#### Exercise tasks
A – Using the Plane Plotter help text, decide whether each statement agrees with it: (i) when the QNH button is clicked, Plane Plotter takes account of the time of the METAR report; (ii) the bsflags.txt file goes in the main PP folder; (iii) only one bsflags.txt file can be used. For each, answer yes or no and quote the words of the text that decide it.
B – Continue the Plane Plotter help text from its final sentence.

━━━ Text passage

Further clarification:  The first number is the total number of aircraft currently known to Plane Plotter.  It is the number of lines in View..All Aircraft.  Aircraft appear from time to time but they are also deleted after the time you specify in Options..Chart..Options..Delete after...   Why should "the number of messages received" be the same as "the number of messages with positions"?  There are many message types (in all the modes that Plane Plotter handles) and only some of them contain positions.  Depending on the receiver type and the access method, the numbers may be very different indeed.

 

How is QNH derived?

 

When you click on the QNH button, Plane Plotter scans the file called "metarcoords.txt", which resides in the application directory, and finds the station that is closest to the coordinates of the centre of the chart display.  It then performs an FTP download from :

"tgftp.nws.noaa.gov/data/observations/metar/stations/"  to retrieve the latest METAR for that station.  It scans the METAR to find the QNH and inserts that value into the QNH field in the dialogue.  It does not take account of the time of the report.  To do so, would involve some sort of search pattern of stations not quite so close to the screen centre until a report with an acceptably recent report was found.  This could take an indeterminate number of FTP downloads, to say nothing of time, and was not thought worth the trouble.

 

[The QNH button is located in the Labels panel of the Chart options dialogue (green spanner tool-button, or Options, Charts, Options menu.]

 

If your favourite screen centre is closest to a station that only makes METAR reports on the fifth Sunday of alternate Februarys, then I suggest that you eliminate that station from the "metarcoords.txt" file so that Plane Plotter chooses somewhere else when you click on QNH.  If you have a preference for always using, say, the QNH at EGLL, then remove all the entries in "metarcoords.txt" except the one for EGLL and it will pick that one every time.

From: Bev's message in the Plane Plotter Yahoo group.

 

How can I use flags with Plane Plotter?

 

Plane Plotter gives you the option to display flags next to any or all of your aircraft.  The command to view flags is:

 

Option > Define > Enable

 

Once you have Defined where your bsflags.txt file is, select Enable.

 

You can then select the option to view flags by going to:

 

View > All aircraft with flags

 

HOWEVER, before you view flags you must:

 

  1. Have a folder named BMPFlags in either you PP main folder (or use your SBS-1 BMPFlag folder
  2. Place a bsflags.txt file in your main PP folder.

 

Both are available in the Plane Plotter Groups.io group Files section.

 

You can have as many bsflags.txt files as you like i.e., military, civil, special. Just Define in PP each time which one you wish to view.

 

It is as simple as that.

 

Pat Carty

 

There is a more detailed description of the process on the Flags page, and in Tim Quine's guide: "Flags in PlanePlotter" in the Groups.io group Files area.

━━━━━━
━━━ Collected data

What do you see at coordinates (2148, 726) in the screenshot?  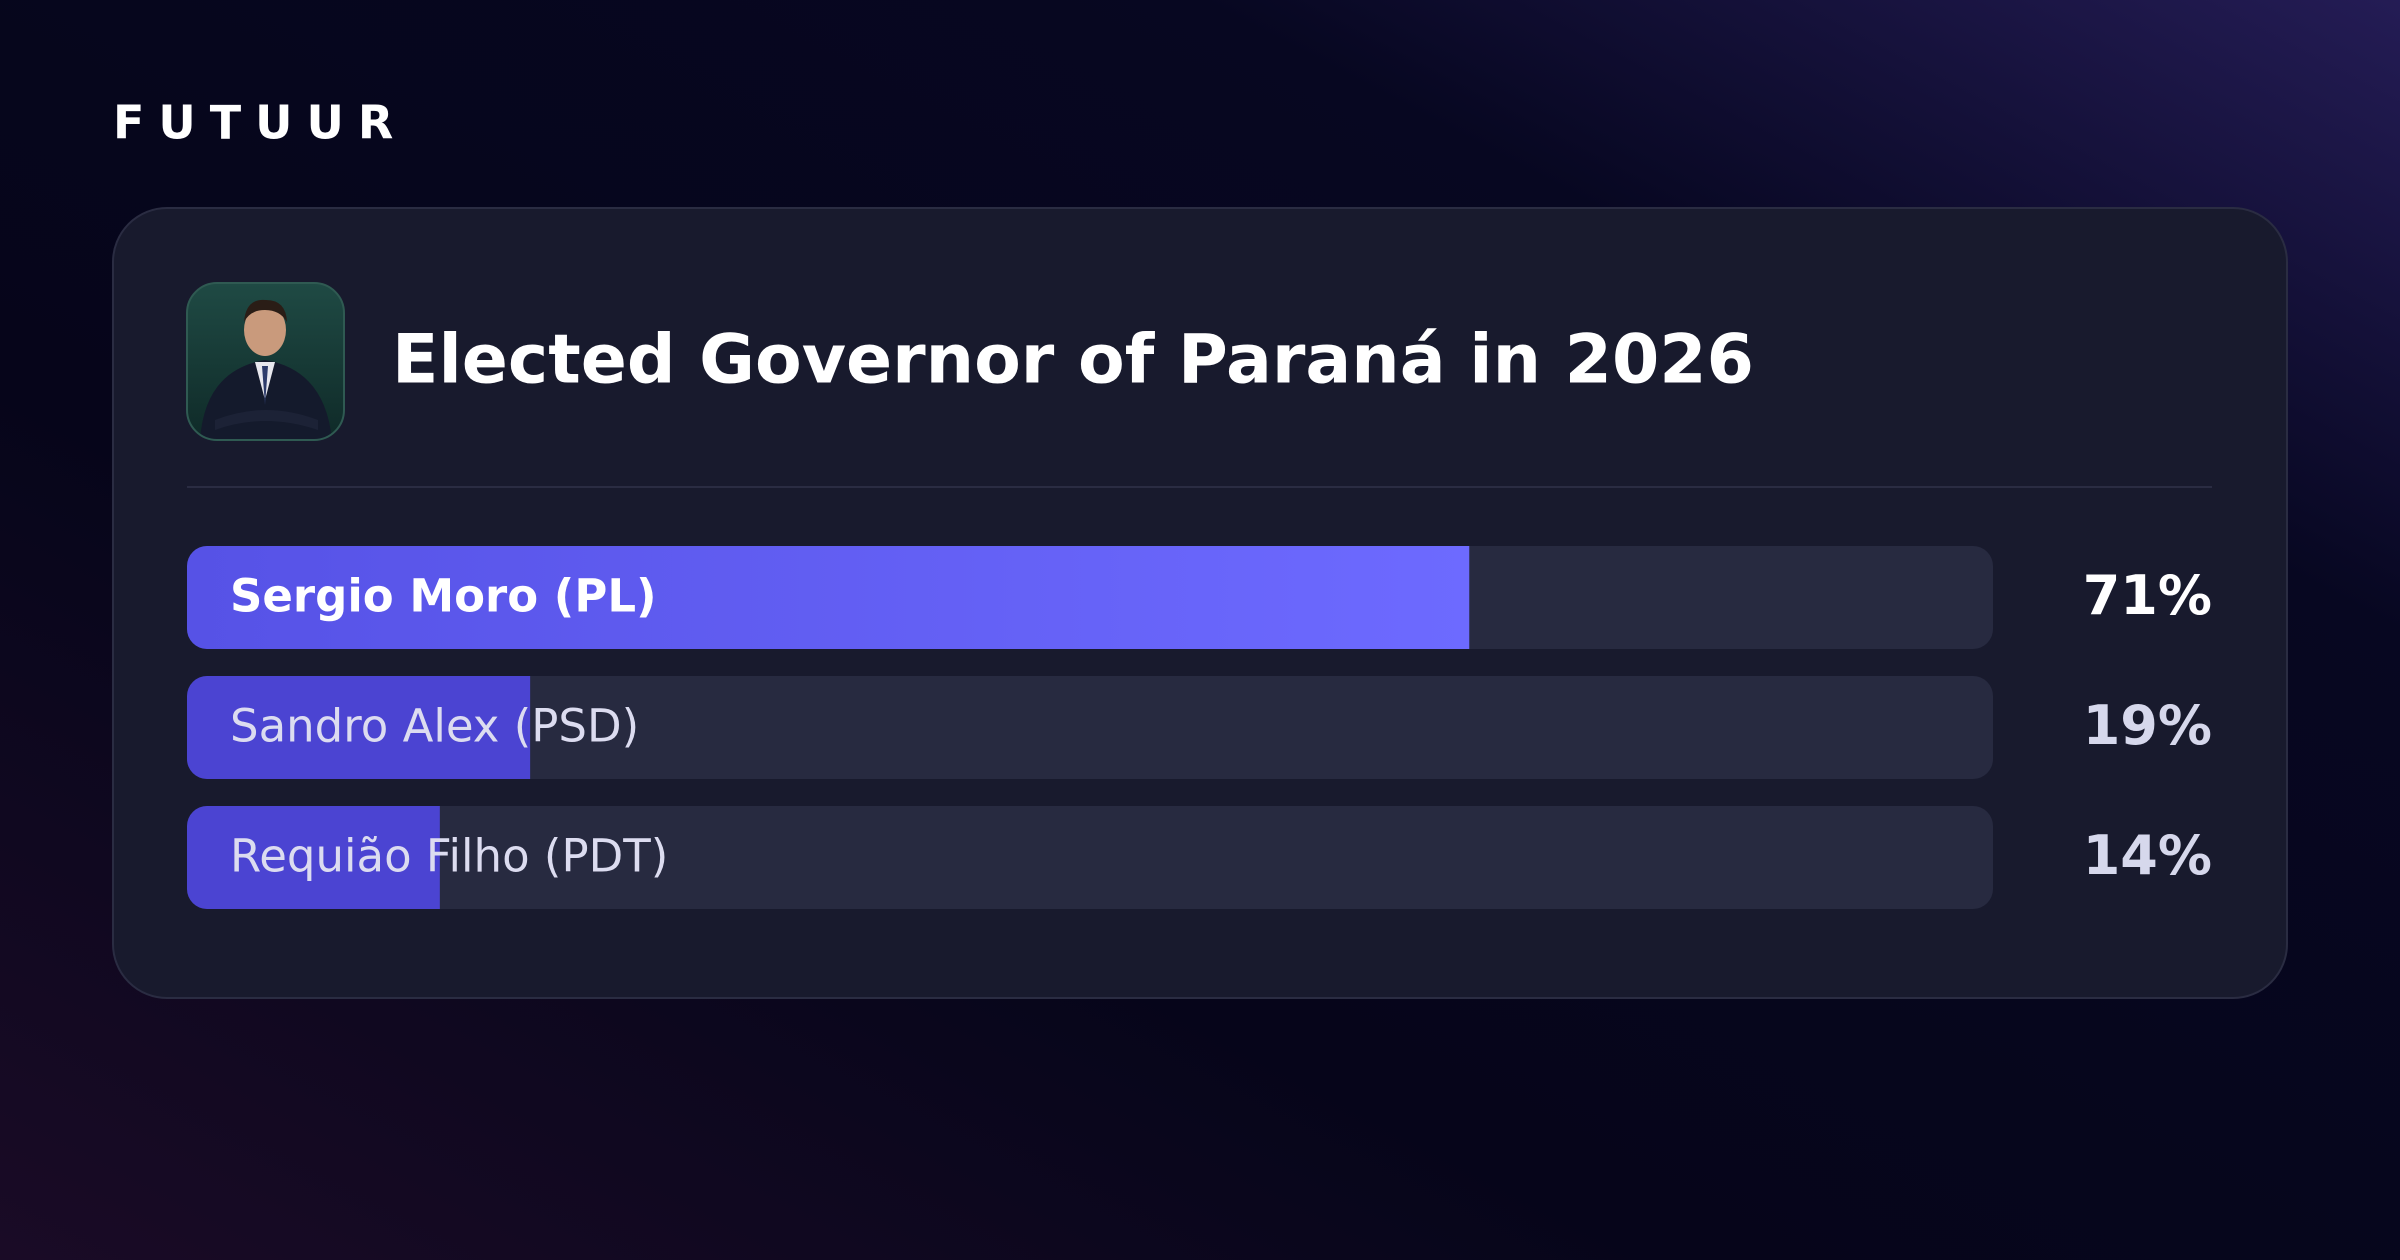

━━━━━━

#### Replies
A –
(i) No: "It does not take account of the time of the report."
(ii) Yes: "Place a bsflags.txt file in your main PP folder."
(iii) No: "You can have as many bsflags.txt files as you like"

B –
Locating positionless aircraft

 

Starting with Plane Plotter V4.9.8, some location data for positionless aircraft can be displayed, by displaying a range ring for the station providing the data.  For more information, please see Bev's post to the Plane Plotter Groups.io group.  Starting in early 2009, a more advanced Multi-lateration feature has been the focus of much development.

 

How it works 

  The circles feature is intended to help those who want to know where an aircraft that is transmitting its identity and height, but not its position, might be located.  It draws a circle around the position of the current sharer who reported the designated aircraft if that sharer's location is known.  The radius of the circle is 1.2 times the square root (aircraft height in feet).  This is a good approximation for the coverage given a clear antenna close to sea level.  If the sharer's antenna is high up then the circle will understate the coverage and if they have a sheltered antenna, it will overstate the coverage.  It works pretty well for my traffic, but you can tweak the circle parameters for a better match with a particular sharer's coverage.

  If there are several sharers receiving the same aircraft, then the approximate coverage of each of those sharers, for an aircraft at that altitude, is displayed as a circle.  It follows that the unknown must be inside all of the circles if it is being received by all of those sharers.   Provided there are no duplicates in the sharing IDs, the shaded region (whose colour you can change, by the way, if it doesn't match your map colour scheme) shows you the area that falls within all of the circles.  The unknown should therefore be in or very close to the shaded region.

  The whole thing is not at all exact but it tells you a great deal more than you would have known otherwise (that the aircraft was somewhere in the vicinity of planet Earth).

 

How to use it

  Turn on the option "Circle Sharer" under Options..Chart.  Now designate an aircraft.  You do that by double clicking on the chart, outline or on the View aircraft list.  A dotted circle will appear around the position of the user who received it, if that user's ID is found in the file "sharerlocations.txt" in the application directory.  If you received the aircraft yourself, the circle will be centred on the position you have entered as your Home location.  The radius of the circle will grow or shrink as the aircraft climbs or descends.  If you watch one of your own aircraft descending out of your coverage, you should see that it disappears somewhere around the point where the aircraft crosses the circle (or as the circle crosses the aircraft, as the circle shrinks).

 

The Database fields

  The range ring information is stored in the Plane Plotter Sharer's Database, and Bev kindly provided these notes about the two fields used.  In both cases, the decimal separator is a point.  Those who, like Bev, live in a country where the conventional decimal separator is a comma, will no doubt be adept at switching between the two.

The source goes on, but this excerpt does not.